--- start of Supplied text ---

Day 6: Czech Republic — When the Trolls Came Up Short

FIMI Frontier

The paradox of a successful operation that failed

On the evening of October 4, 2025, as confetti fell at ANO party headquarters in Prague, two very different stories were unfolding. The first was a political earthquake: billionaire Andrej Babiš had returned to power with 34.5 percent of the vote, ending four years of pro-Western governance under Petr Fiala. The second story was quieter but no less significant — the pro-Russian fringe parties that a coordinated TikTok operation had worked to amplify had dramatically underperformed.

The Czech parliamentary election offers a paradox for students of foreign information manipulation. By every technical measure, the operation was sophisticated. Yet the parties it explicitly supported — those calling for Czech withdrawal from NATO and the European Union — fell short of expectations. The far-right SPD received just 7.8 percent, down from pre-election polls suggesting 13 percent. The far-left Stačilo!, built around the Communist Party, failed to clear the 5 percent threshold entirely.¹ The trolls had come, but they had come up short.

--- end of Supplied text ---
--- start of Dataset extract ---

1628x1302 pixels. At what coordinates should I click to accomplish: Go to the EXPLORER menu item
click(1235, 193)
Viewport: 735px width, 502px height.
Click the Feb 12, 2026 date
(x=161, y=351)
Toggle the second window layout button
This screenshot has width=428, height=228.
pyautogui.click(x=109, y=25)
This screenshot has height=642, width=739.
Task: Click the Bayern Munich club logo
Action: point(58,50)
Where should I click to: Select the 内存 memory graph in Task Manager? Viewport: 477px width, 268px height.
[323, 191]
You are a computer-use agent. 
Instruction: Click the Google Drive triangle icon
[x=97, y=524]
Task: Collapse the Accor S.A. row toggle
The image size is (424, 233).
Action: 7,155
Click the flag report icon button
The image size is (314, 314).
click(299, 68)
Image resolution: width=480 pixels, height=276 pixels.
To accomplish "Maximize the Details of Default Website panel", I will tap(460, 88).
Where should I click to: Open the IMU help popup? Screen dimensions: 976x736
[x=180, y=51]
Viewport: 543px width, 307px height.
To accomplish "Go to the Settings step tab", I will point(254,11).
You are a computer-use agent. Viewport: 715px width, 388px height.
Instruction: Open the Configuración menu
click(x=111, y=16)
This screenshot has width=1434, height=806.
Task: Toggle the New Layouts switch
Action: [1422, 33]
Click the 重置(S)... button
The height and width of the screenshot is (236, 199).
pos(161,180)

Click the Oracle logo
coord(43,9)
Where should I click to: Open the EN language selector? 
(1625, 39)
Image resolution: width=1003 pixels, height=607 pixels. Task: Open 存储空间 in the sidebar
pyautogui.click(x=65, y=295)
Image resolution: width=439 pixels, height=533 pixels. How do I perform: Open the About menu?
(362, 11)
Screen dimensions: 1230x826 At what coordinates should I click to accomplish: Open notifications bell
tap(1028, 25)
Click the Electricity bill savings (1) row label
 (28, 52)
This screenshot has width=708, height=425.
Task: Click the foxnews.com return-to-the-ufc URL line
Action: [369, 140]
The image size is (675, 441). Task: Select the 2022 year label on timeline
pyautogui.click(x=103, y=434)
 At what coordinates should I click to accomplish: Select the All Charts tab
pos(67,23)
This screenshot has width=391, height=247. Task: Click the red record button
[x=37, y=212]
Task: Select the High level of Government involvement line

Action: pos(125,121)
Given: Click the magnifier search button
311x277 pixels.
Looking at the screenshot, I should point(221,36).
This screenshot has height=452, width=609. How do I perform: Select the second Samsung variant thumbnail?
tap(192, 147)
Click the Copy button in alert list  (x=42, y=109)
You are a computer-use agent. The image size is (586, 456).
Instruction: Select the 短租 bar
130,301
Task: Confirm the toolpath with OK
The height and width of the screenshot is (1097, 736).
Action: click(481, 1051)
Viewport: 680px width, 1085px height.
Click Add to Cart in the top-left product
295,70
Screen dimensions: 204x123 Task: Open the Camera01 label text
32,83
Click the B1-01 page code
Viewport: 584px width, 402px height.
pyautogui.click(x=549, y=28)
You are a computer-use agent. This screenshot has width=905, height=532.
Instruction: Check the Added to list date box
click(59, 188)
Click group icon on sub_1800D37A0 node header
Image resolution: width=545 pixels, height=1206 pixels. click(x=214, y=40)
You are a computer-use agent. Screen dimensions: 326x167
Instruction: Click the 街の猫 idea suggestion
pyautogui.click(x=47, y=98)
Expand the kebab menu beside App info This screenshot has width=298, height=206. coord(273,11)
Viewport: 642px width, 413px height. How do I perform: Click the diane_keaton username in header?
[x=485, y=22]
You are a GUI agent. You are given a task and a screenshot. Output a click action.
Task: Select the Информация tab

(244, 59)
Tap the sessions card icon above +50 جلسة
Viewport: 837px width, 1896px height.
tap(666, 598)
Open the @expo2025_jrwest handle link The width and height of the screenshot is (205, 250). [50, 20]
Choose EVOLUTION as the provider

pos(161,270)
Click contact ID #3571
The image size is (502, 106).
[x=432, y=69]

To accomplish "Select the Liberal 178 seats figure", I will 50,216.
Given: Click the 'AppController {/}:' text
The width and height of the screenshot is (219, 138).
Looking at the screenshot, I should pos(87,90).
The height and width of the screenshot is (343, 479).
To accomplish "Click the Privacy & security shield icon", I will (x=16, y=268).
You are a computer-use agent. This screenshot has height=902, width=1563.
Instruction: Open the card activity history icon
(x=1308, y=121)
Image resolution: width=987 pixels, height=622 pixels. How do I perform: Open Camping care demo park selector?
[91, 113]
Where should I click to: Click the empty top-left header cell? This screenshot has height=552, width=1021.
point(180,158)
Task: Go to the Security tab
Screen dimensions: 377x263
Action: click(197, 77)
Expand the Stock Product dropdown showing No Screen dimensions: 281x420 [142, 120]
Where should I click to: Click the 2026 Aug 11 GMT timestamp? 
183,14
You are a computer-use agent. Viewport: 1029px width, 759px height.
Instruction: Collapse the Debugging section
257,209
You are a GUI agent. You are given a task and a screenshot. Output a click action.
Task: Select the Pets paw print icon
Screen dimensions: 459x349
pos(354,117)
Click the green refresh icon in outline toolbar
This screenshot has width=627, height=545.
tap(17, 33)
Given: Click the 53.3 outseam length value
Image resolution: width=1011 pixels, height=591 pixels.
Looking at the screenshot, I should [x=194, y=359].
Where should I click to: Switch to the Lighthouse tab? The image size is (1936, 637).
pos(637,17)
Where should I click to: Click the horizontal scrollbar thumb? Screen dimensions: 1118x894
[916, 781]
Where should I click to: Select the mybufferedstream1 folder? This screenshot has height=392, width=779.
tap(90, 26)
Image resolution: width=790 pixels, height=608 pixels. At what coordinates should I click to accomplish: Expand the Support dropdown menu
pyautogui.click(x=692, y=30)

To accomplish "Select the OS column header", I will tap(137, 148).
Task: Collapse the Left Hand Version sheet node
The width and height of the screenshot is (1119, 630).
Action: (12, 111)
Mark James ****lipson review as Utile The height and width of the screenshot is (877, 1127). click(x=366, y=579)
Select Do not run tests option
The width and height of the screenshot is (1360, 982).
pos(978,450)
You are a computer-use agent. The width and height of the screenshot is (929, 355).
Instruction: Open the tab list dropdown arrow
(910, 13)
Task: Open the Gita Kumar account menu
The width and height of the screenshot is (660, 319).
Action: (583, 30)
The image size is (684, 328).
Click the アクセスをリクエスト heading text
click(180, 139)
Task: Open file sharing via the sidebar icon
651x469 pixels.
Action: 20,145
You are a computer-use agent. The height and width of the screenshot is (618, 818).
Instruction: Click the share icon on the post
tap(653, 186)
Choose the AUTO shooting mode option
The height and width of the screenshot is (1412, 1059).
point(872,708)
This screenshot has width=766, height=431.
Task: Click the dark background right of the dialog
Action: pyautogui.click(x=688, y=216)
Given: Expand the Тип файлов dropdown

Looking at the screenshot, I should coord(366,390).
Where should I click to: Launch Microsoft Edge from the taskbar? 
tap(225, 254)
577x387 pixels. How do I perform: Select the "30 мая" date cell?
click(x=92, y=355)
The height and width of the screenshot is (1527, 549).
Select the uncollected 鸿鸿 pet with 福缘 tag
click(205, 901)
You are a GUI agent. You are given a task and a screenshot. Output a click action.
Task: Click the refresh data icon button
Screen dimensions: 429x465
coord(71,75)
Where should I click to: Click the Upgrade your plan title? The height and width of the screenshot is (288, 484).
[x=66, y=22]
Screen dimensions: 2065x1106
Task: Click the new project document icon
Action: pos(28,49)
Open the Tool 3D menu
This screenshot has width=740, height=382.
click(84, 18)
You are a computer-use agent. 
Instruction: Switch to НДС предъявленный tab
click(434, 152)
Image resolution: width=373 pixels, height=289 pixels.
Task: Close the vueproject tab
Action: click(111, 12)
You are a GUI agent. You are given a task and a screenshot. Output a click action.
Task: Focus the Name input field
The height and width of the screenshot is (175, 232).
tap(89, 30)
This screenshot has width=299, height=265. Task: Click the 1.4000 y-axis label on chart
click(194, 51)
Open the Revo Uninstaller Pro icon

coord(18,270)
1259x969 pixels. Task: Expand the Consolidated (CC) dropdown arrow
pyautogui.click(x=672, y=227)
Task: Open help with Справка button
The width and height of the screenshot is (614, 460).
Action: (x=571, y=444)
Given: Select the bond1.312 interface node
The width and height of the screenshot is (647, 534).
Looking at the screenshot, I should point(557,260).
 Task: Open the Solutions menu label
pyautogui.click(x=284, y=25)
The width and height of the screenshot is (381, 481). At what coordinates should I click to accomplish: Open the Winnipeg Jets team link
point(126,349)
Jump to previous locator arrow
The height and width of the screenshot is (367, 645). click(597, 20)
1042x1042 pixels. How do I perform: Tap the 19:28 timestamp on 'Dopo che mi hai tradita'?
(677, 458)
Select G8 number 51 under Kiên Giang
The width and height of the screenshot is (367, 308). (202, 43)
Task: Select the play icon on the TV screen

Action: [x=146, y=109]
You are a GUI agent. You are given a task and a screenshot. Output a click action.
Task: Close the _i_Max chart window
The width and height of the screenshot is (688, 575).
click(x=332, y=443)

--- end of Dataset extract ---

■ **Instruction**:
Reproduce everything in the Czech election article from "The paradox of" down to "had dramatically underperformed.".

■ **Output of the exercise**:
The paradox of a successful operation that failed

On the evening of October 4, 2025, as confetti fell at ANO party headquarters in Prague, two very different stories were unfolding. The first was a political earthquake: billionaire Andrej Babiš had returned to power with 34.5 percent of the vote, ending four years of pro-Western governance under Petr Fiala. The second story was quieter but no less significant — the pro-Russian fringe parties that a coordinated TikTok operation had worked to amplify had dramatically underperformed.